TASK DIRECTIONS — Provide again, from the entries below, every line from the one containing "Given: Click the Otter Notetaker heading" through the one containing "Click the gold", exactly as written, and no other line.

--- THE INPUT Enclosed Below ---

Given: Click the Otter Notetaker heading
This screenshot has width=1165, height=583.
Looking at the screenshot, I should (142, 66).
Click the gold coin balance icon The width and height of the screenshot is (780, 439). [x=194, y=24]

--- End of Enclosed THE INPUT ---
--- THE INPUT Enclosed Below ---

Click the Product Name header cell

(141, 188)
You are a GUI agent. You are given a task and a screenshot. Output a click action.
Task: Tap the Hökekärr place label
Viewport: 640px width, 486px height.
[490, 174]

--- End of Enclosed THE INPUT ---
--- THE INPUT Enclosed Below ---

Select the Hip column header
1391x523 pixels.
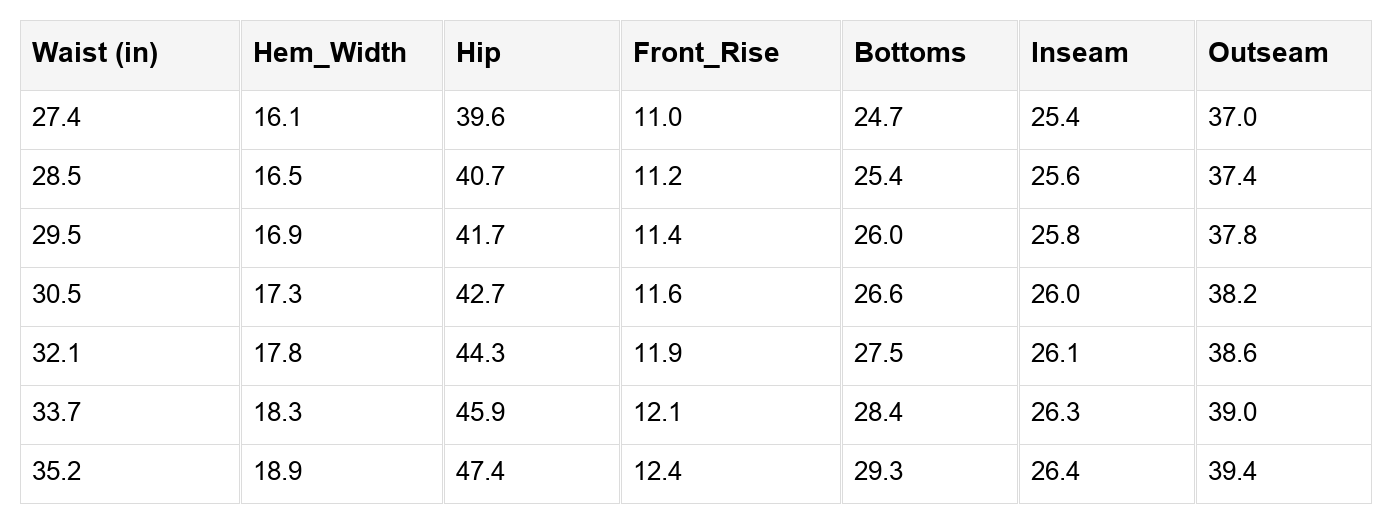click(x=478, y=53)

--- End of Enclosed THE INPUT ---

OUTPUT —
Given: Click the Otter Notetaker heading
This screenshot has width=1165, height=583.
Looking at the screenshot, I should (142, 66).
Click the gold coin balance icon The width and height of the screenshot is (780, 439). [x=194, y=24]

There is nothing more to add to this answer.